Si tratta di un lancio “di peso” da parte di uno dei player più importanti a livello mondiale del mercato della pasta che certo modificherà radicalmente il profilo di questo segmento di mercato, oggi nicchia superspecializzata, allargandone le dimensioni. E, naturalmente, usando la notorietà del brand e la sua forza per scardinare gli equilibri competitivi raggiunti a tutt’oggi. Non a caso il posizionamento di prezzo è aggressivo rispetto alla media del mercato dei prodotti più competitivi: 4,47 euro/Kg contro 5,80.
Secondo alcune stime il mercato per prodotti alimentari dedicati agli intolleranti al glutine (circa 600mila persone in Italia) vale oggi 250 milioni di euro, il 30% dei quali realizzato in distribuzione moderna. Più nello specifico le vendite di pasta gluten free in gdo superano quota 2.500 tonnellate, con un controvalore di 15 milioni di euro. Indicatori, questi ultimi, entrambi in crescita. Il canale farmacia rimane molto importante per l’approvvigionamento di questi prodotti alimentari, per i quali gli intolleranti conclamati e riconosciuti ricevono un rimborso da parte del Servizio Sanitario Nazionale.
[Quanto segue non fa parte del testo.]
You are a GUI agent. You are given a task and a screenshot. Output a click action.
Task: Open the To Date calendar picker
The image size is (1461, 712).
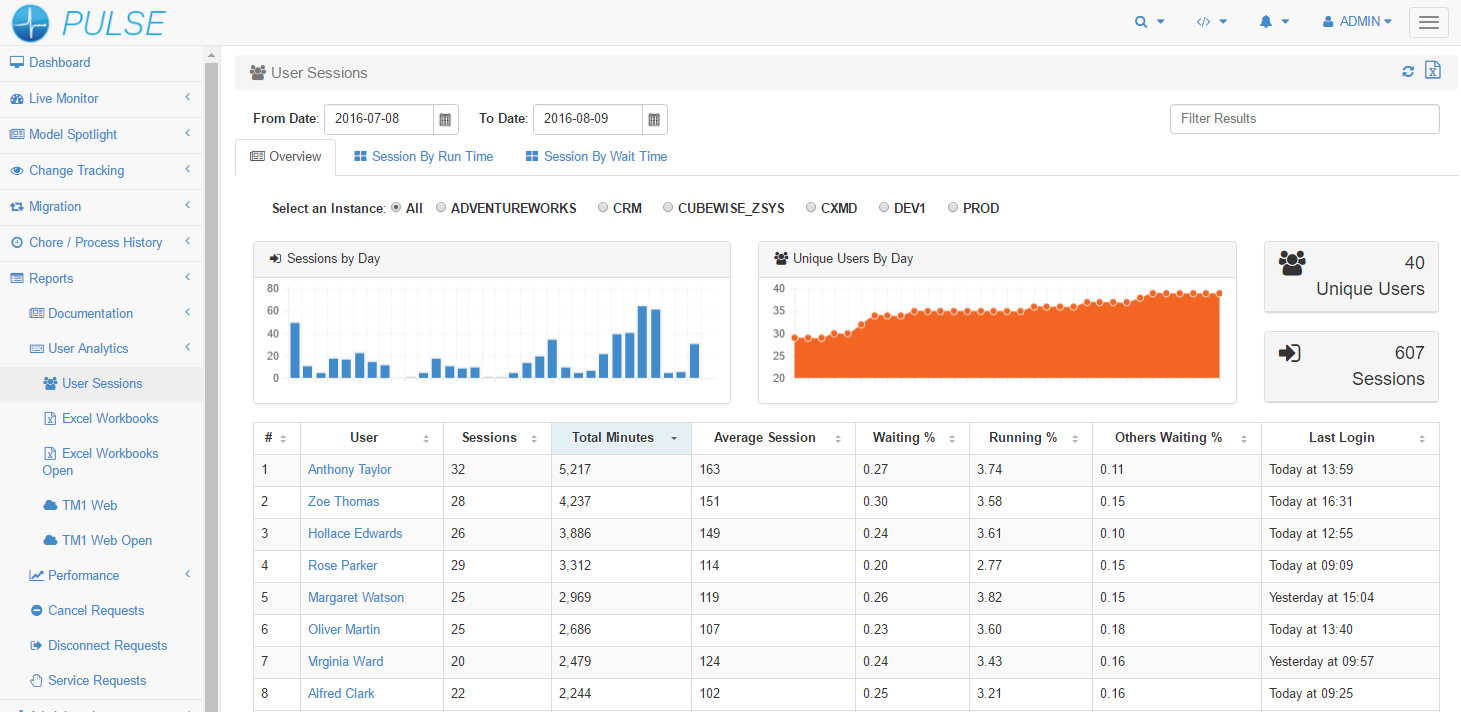[x=654, y=119]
Sicuramente il debutto di Barilla con Senza Glutine sposterà il baricentro del mercato verso la distribuzione moderna, e c’è da credere che qualche effetto si ripercuoterà anche nel canale horeca. Ma l’azienda alimentare parmense vuole allargare i confini di questa nicchia, allargando il consumo verso un pubblico più ampio, che comprenda tanti consumatori attenti alla salute a tavola. «Per questo motivo, la sfida che ci siamo posti - dichiara Giuseppe Morici, chief marketing officier Barilla - è stata quella di creare un prodotto di qualità rivolto a tutti; una pasta buona, dal gusto equilibrato, con una consistenza rigorosamente sempre al dente: lo standard di riferimento infatti è stata la nostra pasta».